Monday, September 28, 2009

One and One Make... ONE?

I've mentioned my older sister, haven't I? She's still trying to save me from myself even after all these years! We are the twain that might never have met were we not sisters.

Today she suggested that, if the two of us were combined, we could make one perfect person.

Frankly, I was pretty happy with myself 'as is' so I wondered - and asked - what about me she would switch and how an aspect of her personality (and vice-versa) would improve the whole. I'm dying to hear her answer but, till then, I'll simply speculate....

She's a Republican and I'm a Democrat bordering on Socialist. There, I absolutely do not see her way as an improvement. She wants all people to take care of themselves, sink or swim, and I want all people to have a fair chance at being able to stay afloat.

She's frugal and I am... not. lol Perhaps I could stand to profit, literally, if I had her Saving Gene. I could be with her on that, just for my own sake.

My sister-in-law once said that if I had a nickel and someone I loved needed a dime I would find a way to give them a dollar. She's spot on with that!! But is that in need of change? I don't think so. Amelioration, maybe, but that's as far as I could go!
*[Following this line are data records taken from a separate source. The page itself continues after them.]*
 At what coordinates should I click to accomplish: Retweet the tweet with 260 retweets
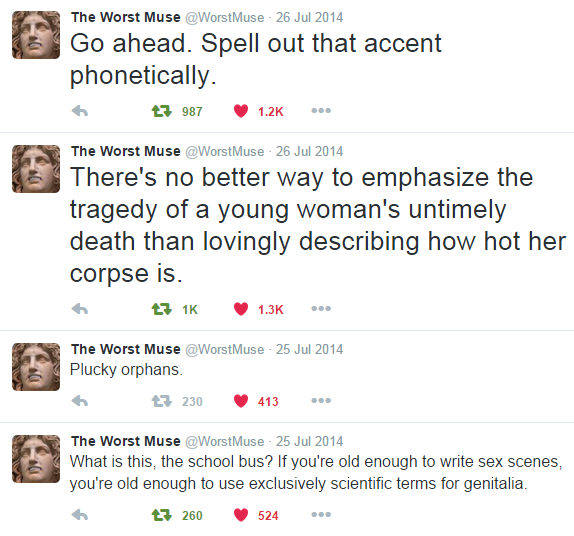(x=162, y=515)
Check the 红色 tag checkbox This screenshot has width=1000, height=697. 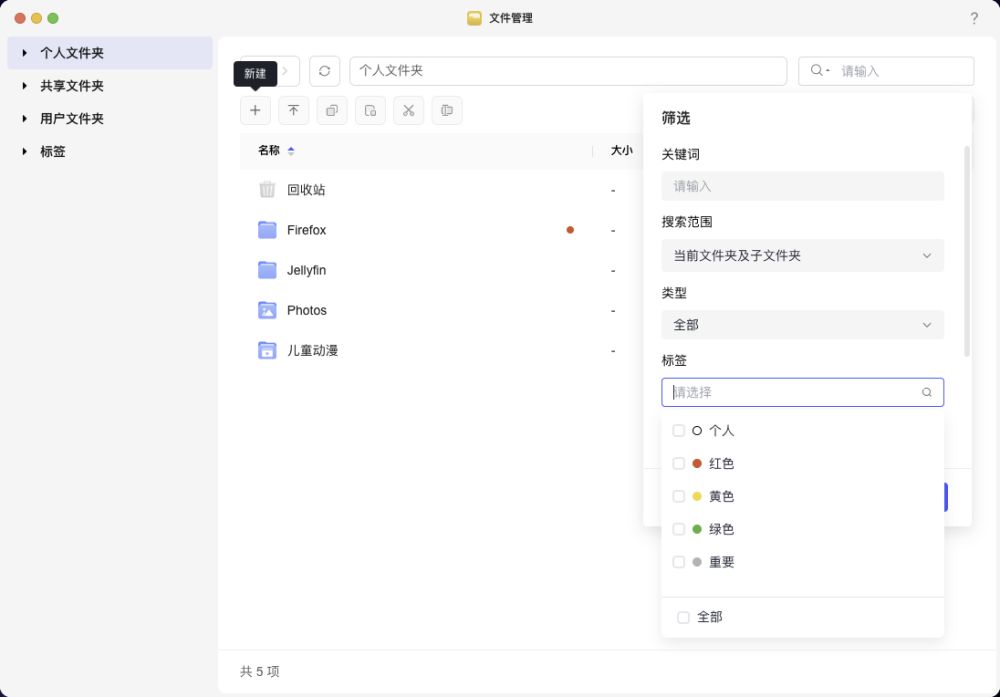(679, 464)
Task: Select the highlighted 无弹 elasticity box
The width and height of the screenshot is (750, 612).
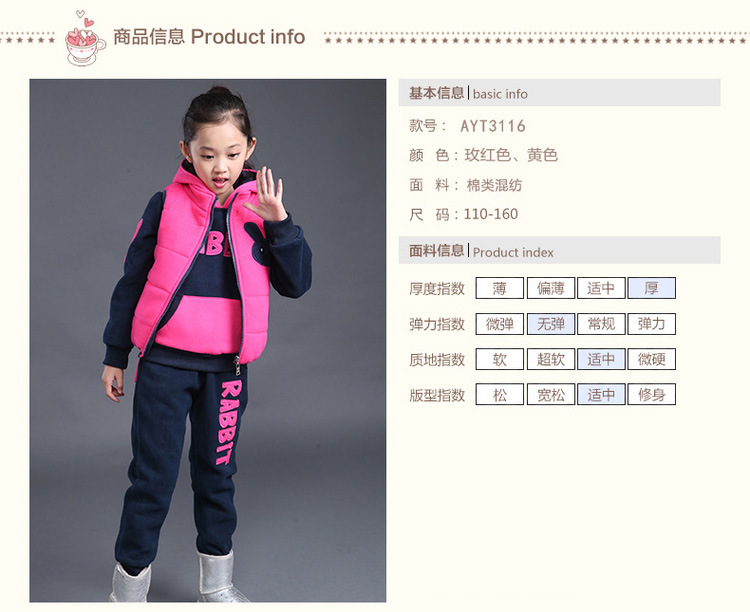Action: (x=551, y=324)
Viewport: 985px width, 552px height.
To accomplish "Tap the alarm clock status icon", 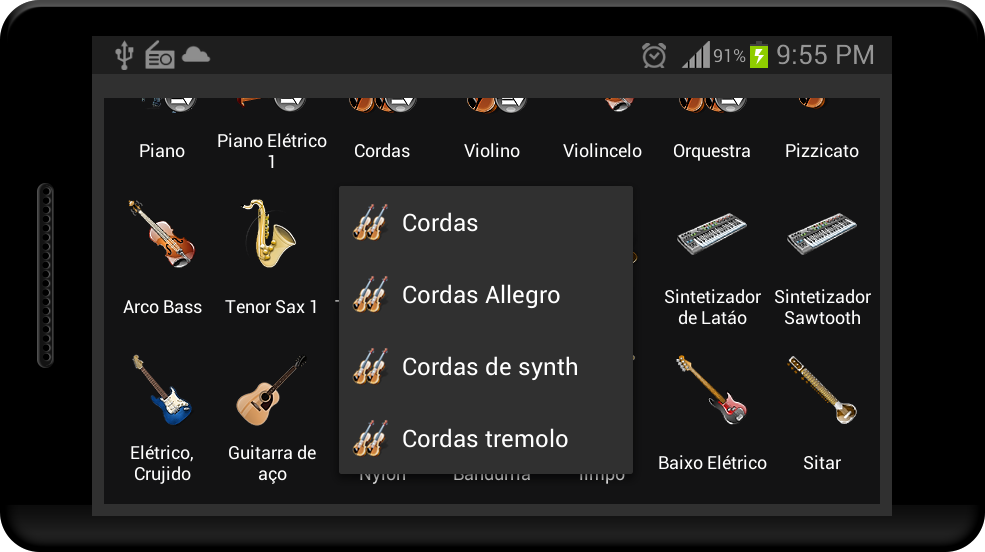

I'm trusting and she is sceptical. About EVERYTHING. I would have long since had to off myself if I couldn't keep the sunshine in my outlook. Can't give that up or even dilute it; it's who I am!

I am spontaneous with affection and she is more measured. I'm aware that public displays of affection are offensive to some but I'm thinking that's THEIR problem and not mine. I believe the benefit of a hug or a kiss almost always outweighs What Others Might Think of its propriety.

Guilt. Oy!!! A useless emotion but one she's well-vested in and I've never been able to figure out why. Is that part of being a Capricorn, I wonder, because she has never done one evil or cruel thing to anyone in all the years I've known her. So, where does guilt enter the equation? I won't say I've never felt guilty because I have but since I chose my actions and let them lie I have to let them go. If I ever have the chance there are a few people I would apologize to for things done but I sure wouldn't want to adopt any guilt so, no, that's not something she could give me I would take.

She let her children fly from the nest more cleanly than I did and I can appreciate that but it's not my way nor is it my girls'.

She does have better common sense than I do and yet my wackiness has lead to lots (and lots and lots) of OH! So interesting!!! situations in my life; I wouldn't trade them for the safe and sane.

In terms of sisterhood, intelligence, humor, writing abilty, weight, and health (in eight years I could be where her health is now)we're about even so I don't see anything to exchange in those areas....

There you have it. It's just one girl's opinion of who we are. I can't WAIT to see how she sees us as being the better for sharing traits.

This could be interesting!

*Note:
All Toot wanted to change was for me to 1.) more often say, "No!" to things I wasn't hot to do anyway and 2.) be less wasteful especially in buying food that I know has a good chance of never being eaten. There was a slight nod given to my need for more frugality but it wasn't officially proffered so I'm innoring that.